Rosental (Leipzig)
The Rosental is a 118 hectare park-like part of the northern Leipzig floodplain forest . It is bounded by the Elstermühlgraben in the south and west, the Parthe in the north and the Leipzig Zoo in the east.
history
The name Rosental was first mentioned in a document in 1318. From the possession of the Saxon electors, the former economic forest was sold on September 1, 1663 by Elector Johann Georg II. To the Leipzig council. Since the agreed purchase price of 17,142 guilders was offset against the elector's debts to the city, the seller only had an amount of less than 6,000 guilders. His grandson August the Strong later challenged this deal and accused the Leipzig council of having sneaked the contract. As a result, the council had to start redesigning the Rosental from the end of November 1707 according to a plan by Johann Christoph von Naumann . The large meadow and thirteen radial, mostly pathless visual aisles (six are still visible today) were cut into the Rosental. The aisles were aimed at interesting points in the area. The plan also provided for an elaborate el-axis palace complex at its intersection. However, since the financing of the buildings was supposed to come from the city of Leipzig's treasury, the council tried to prevent their construction by referring to summer mosquito plagues, regular floods and the alleged threat from robber gangs. In the end, only a wooden observation tower was built. However, this was actively used by August the Strong during his stays in Leipzig.
In 1777, at the suggestion of Hofrat Johann Gottlob Böhme, the Dammweg was laid out, the first promenade through the Rosental. It led from Gohlis to the Rosentaltor and was upgraded for visitors in 1782 and 1824 with the opening of two cafés (the Schweizerhäuschen and the Café Bonorand ).

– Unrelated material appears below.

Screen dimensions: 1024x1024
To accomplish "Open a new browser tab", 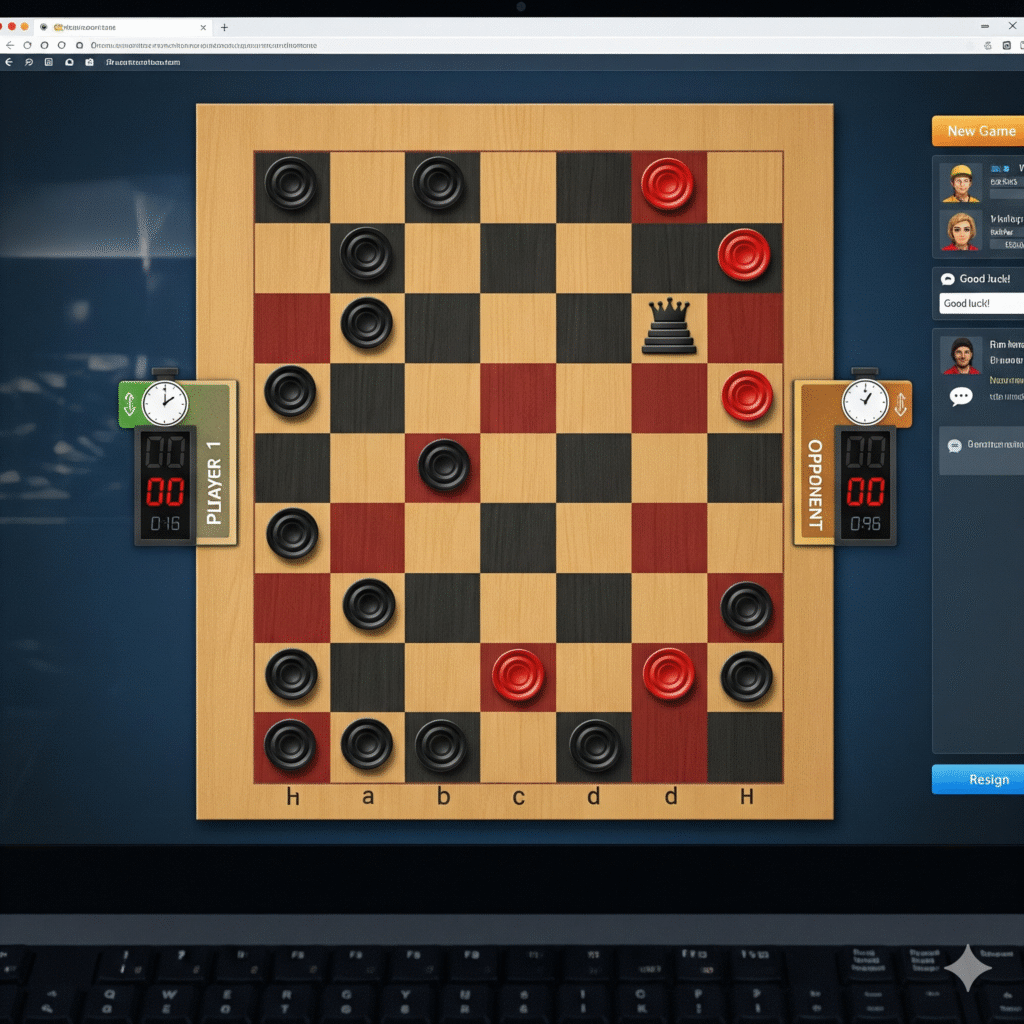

The current park-like design was given to the Rosental by the horticultural artist Rudolph Siebeck from 1837. An irregular network of paths and new plantings took away the strict layout of the park.
On its east side, the Rosental lost a large area due to several expansions of the Leipzig Zoo . However, with the last expansion and the associated completion of the so-called zoo showcase in 1976, a broad rift line between the zoo and the Rosental, an insight into the zoo's animal population and a view of the Rosental landscape for zoo visitors is possible.
There is an artificial hill in the north-west of the Rosental. In the years 1887 to 1896, 120,000 m³ (60,000 horse-drawn vehicles) of household rubbish were dumped here on the 20 m high Rosental Hill ("Scherbelberg"). This was greened from 1895 and built on in 1896 with a 15 m high, wooden observation tower based on a design by Hugo Licht . The tower burned down completely in the wake of the heavy bombing on December 4, 1943 . Since 1975 there has been a new steel construction, 20 m high observation tower.
At the northwestern end of the Rosental is the Rosental sewage treatment plant of the Leipzig municipal waterworks , the central wastewater treatment facility of the city of Leipzig.
The origin of the name Rosental is still unclear today. In 1714, the chronicler Johann Jacob Vogel wrote in the Leipzig Chronicon :
"The Rosental has the name of graceful, shady and funny walks, just as other funny and pleasant places lead the name of paradise, or like vineyards to Jena, this side of the river Saale, because of the gracefulness, the rose mountains are called"
In the German dictionary of the Brothers Grimm , the origin is assumed to be a Slavic word:
“Often as a place name. the famous rosenthal near Leipzig (see ALBRECHT 193b), however, a city forest, has nothing to do with rose, but is possibly a folk etymological distortion of the slav. rozdot, hollow, deep and wide depression. "
literature
- Friedrich Hofmann : The Leipzig Rosenthal . In: The Gazebo . Issue 29, 1884, pp. 484, 485, 487 ( full text [ Wikisource ]).
- Wolfgang Hocquél: Leipzig - Architecture from the Romanesque to the present . Passage-Verlag, ISBN 3-932900-54-5
Web links
Individual evidence
- ↑ Rosentalhügel and observation tower on the website of the city of Leipzig
- ↑ Rosenthal. In: Jacob Grimm , Wilhelm Grimm (Hrsg.): German dictionary . tape 14 : R - skewness - (VIII). S. Hirzel, Leipzig 1893, Sp. 1222-1223 ( woerterbuchnetz.de ).